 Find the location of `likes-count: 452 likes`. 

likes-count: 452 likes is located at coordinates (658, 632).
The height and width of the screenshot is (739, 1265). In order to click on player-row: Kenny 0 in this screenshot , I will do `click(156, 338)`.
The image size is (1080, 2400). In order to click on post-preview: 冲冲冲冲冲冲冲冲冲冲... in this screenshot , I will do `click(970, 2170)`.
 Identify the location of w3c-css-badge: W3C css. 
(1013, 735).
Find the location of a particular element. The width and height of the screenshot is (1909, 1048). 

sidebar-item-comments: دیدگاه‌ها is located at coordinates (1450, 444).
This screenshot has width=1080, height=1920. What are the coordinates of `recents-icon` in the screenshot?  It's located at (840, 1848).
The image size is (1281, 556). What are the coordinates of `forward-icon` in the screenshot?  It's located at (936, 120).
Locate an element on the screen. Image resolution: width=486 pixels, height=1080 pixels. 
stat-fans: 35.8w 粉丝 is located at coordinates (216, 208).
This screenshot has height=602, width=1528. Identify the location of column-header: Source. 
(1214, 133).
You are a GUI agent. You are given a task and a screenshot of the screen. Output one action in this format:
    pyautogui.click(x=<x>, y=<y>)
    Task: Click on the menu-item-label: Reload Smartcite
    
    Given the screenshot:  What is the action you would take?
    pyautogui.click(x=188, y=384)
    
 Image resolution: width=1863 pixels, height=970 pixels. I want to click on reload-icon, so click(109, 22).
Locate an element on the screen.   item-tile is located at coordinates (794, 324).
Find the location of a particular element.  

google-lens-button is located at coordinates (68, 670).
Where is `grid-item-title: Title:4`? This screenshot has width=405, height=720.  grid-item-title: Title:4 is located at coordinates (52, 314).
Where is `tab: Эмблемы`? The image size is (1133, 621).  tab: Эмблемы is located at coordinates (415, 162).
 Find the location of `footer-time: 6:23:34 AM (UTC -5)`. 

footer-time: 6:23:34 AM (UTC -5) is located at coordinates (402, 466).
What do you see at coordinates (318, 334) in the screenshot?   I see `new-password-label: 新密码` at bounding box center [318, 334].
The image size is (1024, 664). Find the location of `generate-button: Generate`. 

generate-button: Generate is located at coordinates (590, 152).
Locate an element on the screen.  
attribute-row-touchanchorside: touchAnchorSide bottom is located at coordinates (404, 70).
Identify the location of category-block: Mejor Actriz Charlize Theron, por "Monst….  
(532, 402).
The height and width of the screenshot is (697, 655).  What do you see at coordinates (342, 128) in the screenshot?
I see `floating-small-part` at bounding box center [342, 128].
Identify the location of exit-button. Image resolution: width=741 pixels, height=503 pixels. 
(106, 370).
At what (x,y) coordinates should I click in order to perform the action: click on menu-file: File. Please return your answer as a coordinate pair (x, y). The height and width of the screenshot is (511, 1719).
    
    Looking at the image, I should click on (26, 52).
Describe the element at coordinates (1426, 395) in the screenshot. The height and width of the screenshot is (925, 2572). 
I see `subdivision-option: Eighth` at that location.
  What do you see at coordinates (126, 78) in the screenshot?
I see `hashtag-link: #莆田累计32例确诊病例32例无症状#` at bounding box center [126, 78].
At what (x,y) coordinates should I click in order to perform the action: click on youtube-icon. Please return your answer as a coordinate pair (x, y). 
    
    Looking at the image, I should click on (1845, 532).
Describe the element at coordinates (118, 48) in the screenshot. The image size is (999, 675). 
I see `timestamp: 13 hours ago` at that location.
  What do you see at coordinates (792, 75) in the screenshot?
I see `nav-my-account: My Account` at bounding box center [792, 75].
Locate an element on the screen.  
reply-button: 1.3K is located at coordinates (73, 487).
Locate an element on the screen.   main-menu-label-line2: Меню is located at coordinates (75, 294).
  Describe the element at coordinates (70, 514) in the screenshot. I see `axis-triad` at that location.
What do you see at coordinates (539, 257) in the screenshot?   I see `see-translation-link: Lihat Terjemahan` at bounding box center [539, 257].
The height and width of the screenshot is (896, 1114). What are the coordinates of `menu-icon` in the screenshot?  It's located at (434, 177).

━━━━━━━━━━━━━━━━

**Exercise objective**
Could you edit the listing above so that every "Locate an element" becomes "Find an element", with nothing else changed?

**Response for this exercise**
 Find the location of `likes-count: 452 likes`. 

likes-count: 452 likes is located at coordinates (658, 632).
The height and width of the screenshot is (739, 1265). In order to click on player-row: Kenny 0 in this screenshot , I will do `click(156, 338)`.
The image size is (1080, 2400). In order to click on post-preview: 冲冲冲冲冲冲冲冲冲冲... in this screenshot , I will do `click(970, 2170)`.
 Identify the location of w3c-css-badge: W3C css. 
(1013, 735).
Find the location of a particular element. The width and height of the screenshot is (1909, 1048). 

sidebar-item-comments: دیدگاه‌ها is located at coordinates (1450, 444).
This screenshot has width=1080, height=1920. What are the coordinates of `recents-icon` in the screenshot?  It's located at (840, 1848).
The image size is (1281, 556). What are the coordinates of `forward-icon` in the screenshot?  It's located at (936, 120).
Find an element on the screen. Image resolution: width=486 pixels, height=1080 pixels. 
stat-fans: 35.8w 粉丝 is located at coordinates (216, 208).
This screenshot has height=602, width=1528. Identify the location of column-header: Source. 
(1214, 133).
You are a GUI agent. You are given a task and a screenshot of the screen. Output one action in this format:
    pyautogui.click(x=<x>, y=<y>)
    Task: Click on the menu-item-label: Reload Smartcite
    
    Given the screenshot:  What is the action you would take?
    pyautogui.click(x=188, y=384)
    
 Image resolution: width=1863 pixels, height=970 pixels. I want to click on reload-icon, so click(109, 22).
Find an element on the screen.   item-tile is located at coordinates (794, 324).
Find the location of a particular element.  

google-lens-button is located at coordinates (68, 670).
Where is `grid-item-title: Title:4`? This screenshot has width=405, height=720.  grid-item-title: Title:4 is located at coordinates (52, 314).
Where is `tab: Эмблемы`? The image size is (1133, 621).  tab: Эмблемы is located at coordinates (415, 162).
 Find the location of `footer-time: 6:23:34 AM (UTC -5)`. 

footer-time: 6:23:34 AM (UTC -5) is located at coordinates (402, 466).
What do you see at coordinates (318, 334) in the screenshot?   I see `new-password-label: 新密码` at bounding box center [318, 334].
The image size is (1024, 664). Find the location of `generate-button: Generate`. 

generate-button: Generate is located at coordinates (590, 152).
Find an element on the screen.  
attribute-row-touchanchorside: touchAnchorSide bottom is located at coordinates (404, 70).
Identify the location of category-block: Mejor Actriz Charlize Theron, por "Monst….  
(532, 402).
The height and width of the screenshot is (697, 655).  What do you see at coordinates (342, 128) in the screenshot?
I see `floating-small-part` at bounding box center [342, 128].
Identify the location of exit-button. Image resolution: width=741 pixels, height=503 pixels. 
(106, 370).
At what (x,y) coordinates should I click in order to perform the action: click on menu-file: File. Please return your answer as a coordinate pair (x, y). The height and width of the screenshot is (511, 1719).
    
    Looking at the image, I should click on (26, 52).
Describe the element at coordinates (1426, 395) in the screenshot. The height and width of the screenshot is (925, 2572). 
I see `subdivision-option: Eighth` at that location.
  What do you see at coordinates (126, 78) in the screenshot?
I see `hashtag-link: #莆田累计32例确诊病例32例无症状#` at bounding box center [126, 78].
At what (x,y) coordinates should I click in order to perform the action: click on youtube-icon. Please return your answer as a coordinate pair (x, y). 
    
    Looking at the image, I should click on (1845, 532).
Describe the element at coordinates (118, 48) in the screenshot. The image size is (999, 675). 
I see `timestamp: 13 hours ago` at that location.
  What do you see at coordinates (792, 75) in the screenshot?
I see `nav-my-account: My Account` at bounding box center [792, 75].
Find an element on the screen.  
reply-button: 1.3K is located at coordinates (73, 487).
Find an element on the screen.   main-menu-label-line2: Меню is located at coordinates (75, 294).
  Describe the element at coordinates (70, 514) in the screenshot. I see `axis-triad` at that location.
What do you see at coordinates (539, 257) in the screenshot?   I see `see-translation-link: Lihat Terjemahan` at bounding box center [539, 257].
The height and width of the screenshot is (896, 1114). What are the coordinates of `menu-icon` in the screenshot?  It's located at (434, 177).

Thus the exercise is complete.